10 of 10 people found the following review helpful:
5.0 out of 5 stars
Culture traits in broad strokes,
By James Moore "PlayFair" (Canada) - See all my reviews
This review is from: Culture's Consequences: Comparing Values, Behaviors, Institutions and Organizations Across Nations (Paperback)
I grew up speaking a minority language of a rural culture in the Netherlands. In my teenage years I became part of the hippie counterculture. Later I met my Malaysian wife (with an Iban-Tamil-Chinese cultural mix) in England, where we lived for a while. We lived or spent considerable time in a number of other countries, including the US and (mostly) Canada. In Canada we worked with First Nations people and lived for a while in a small fly-in community in the subarctic north. We studied the culture and wrote papers on aspects of the culture (qualitative research). (Perfect it was not, but it was immensely helpful.) We speak or studied a combined total of 15 languages. This is all to say, I do not have a simplistic view of culture -- I am fully aware how quickly cultural norms can change (as it did in the sixties and seventies in the West).

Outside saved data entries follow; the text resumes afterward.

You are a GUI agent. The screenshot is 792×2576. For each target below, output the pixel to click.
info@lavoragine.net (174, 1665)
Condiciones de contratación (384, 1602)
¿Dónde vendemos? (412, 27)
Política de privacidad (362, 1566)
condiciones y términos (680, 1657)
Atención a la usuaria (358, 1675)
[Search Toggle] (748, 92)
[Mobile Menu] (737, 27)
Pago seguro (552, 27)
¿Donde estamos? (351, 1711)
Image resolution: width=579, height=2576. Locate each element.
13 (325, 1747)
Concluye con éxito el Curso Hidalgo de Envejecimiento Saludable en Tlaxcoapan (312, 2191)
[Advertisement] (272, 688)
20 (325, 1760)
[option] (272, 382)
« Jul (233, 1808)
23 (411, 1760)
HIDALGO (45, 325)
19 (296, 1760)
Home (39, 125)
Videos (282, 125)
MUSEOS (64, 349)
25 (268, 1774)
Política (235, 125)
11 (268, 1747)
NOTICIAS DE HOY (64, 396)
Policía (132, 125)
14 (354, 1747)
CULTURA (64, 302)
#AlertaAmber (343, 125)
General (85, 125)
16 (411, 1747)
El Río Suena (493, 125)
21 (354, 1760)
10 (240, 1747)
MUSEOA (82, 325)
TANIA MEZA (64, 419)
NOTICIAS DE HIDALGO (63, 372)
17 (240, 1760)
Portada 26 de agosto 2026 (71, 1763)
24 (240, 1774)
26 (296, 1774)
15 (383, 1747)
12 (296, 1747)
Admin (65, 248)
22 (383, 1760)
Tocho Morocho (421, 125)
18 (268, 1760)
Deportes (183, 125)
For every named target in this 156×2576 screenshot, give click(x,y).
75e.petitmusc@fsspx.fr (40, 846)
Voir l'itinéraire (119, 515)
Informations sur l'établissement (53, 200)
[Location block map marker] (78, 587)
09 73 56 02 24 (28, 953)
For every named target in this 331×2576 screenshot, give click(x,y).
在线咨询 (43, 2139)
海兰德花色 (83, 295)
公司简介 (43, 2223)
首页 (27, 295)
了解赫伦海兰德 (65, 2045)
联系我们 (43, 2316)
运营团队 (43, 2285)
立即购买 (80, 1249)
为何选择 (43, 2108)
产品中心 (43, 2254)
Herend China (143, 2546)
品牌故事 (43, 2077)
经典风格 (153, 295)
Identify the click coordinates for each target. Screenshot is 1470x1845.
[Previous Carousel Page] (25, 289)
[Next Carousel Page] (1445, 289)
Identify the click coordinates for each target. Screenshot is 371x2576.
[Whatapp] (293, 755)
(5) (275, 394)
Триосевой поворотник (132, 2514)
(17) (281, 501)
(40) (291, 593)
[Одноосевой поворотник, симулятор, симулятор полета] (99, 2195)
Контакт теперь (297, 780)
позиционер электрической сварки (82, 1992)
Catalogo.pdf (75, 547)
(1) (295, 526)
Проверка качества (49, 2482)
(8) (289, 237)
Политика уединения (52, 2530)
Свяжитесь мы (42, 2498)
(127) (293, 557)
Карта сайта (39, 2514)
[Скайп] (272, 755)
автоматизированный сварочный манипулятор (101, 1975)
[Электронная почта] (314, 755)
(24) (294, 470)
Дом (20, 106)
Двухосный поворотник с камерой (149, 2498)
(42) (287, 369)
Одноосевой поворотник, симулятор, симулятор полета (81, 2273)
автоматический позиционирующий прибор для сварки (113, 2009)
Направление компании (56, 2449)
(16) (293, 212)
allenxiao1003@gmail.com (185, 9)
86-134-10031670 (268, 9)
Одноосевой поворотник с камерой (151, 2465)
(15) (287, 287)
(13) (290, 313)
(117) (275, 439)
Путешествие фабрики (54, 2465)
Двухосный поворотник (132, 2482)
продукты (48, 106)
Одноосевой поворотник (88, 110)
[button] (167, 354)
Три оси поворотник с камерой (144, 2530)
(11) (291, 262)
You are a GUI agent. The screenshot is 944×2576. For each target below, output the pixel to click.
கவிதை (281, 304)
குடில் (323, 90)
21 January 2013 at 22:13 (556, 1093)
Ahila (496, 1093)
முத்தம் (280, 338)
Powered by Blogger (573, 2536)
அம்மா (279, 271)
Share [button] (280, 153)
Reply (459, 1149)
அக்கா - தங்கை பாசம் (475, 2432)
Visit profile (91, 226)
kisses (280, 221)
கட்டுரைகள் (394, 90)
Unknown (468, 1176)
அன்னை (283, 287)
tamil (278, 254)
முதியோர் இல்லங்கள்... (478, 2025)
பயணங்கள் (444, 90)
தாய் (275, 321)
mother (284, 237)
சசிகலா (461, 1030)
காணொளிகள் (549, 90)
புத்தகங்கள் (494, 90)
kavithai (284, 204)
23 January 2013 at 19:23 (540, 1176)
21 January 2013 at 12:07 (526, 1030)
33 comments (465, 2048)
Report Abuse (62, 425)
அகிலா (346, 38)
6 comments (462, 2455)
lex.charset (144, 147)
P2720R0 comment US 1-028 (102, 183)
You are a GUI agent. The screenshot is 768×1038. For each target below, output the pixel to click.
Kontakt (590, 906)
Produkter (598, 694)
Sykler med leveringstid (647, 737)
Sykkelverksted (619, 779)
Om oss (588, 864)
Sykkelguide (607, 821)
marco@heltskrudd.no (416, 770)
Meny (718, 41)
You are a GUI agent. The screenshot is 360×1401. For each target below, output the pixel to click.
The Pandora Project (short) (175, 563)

At every level--whether at clan level within a small Native group such as the one we worked with in Canada, whether it is at a village level in the rural setting I grew up, whether it is at urban level, whether it is at regional or provincial level, whether it is at ethnic or subcultural level, or whether it is at national or other macro-geographic regional level--we can generalize certain culture traits. This is not an exact science, but helpful nevertheless. Hofstede's research infers such generalities through the aggregate of responses from individuals (quantitative research) who all work in the same multinational company. It is just a way to analyze a glimpse of reality. (Perfect it is not, but it is immensely helpful.) I read Hofstede's material after I had read Brendan McSweeney's full rejection of Hofstede's research, methodology and conclusion. McSweeney's article, which appeared in Human Relations Vol. 55(1), goes well beyond constructive academic critique, but I bought into his reasoning and consequently was thoroughly prejudiced against Hofstede's approach... until I actually started to read his material and discovered that McSweeney, though scoring some points, made Hofstede into a caricature. It is easy to shoot heavy artillery at hugely inflated monsters -- monsters McSweeney unjustifiably pumped up out of Hofstede's material. Did he hit the target? Absolutely. How can one miss inflated distortions? As for me, I find Hofstede's approach helpful as giving another view of the hugely complex reality of people and their behavior. Does Hofstede's approach give a complete picture? No, nor does it claim to be--it gives culture traits in broad strokes, and that within a context of work. The massive project of House, Hanges, Javidan, Dorfman, and Gupta (2004) with the involvement of numerous peers builds and improves on Hofstede in Culture, Leadership, and Organizations: The GLOBE Study of 62 Societies. At the very least one can say that Hofstede's research has been broadly accepted and validated by peers. True, this does not make a theory and methodology infallible, but at the very least one has to give it considerable more respect than Nemesis can muster.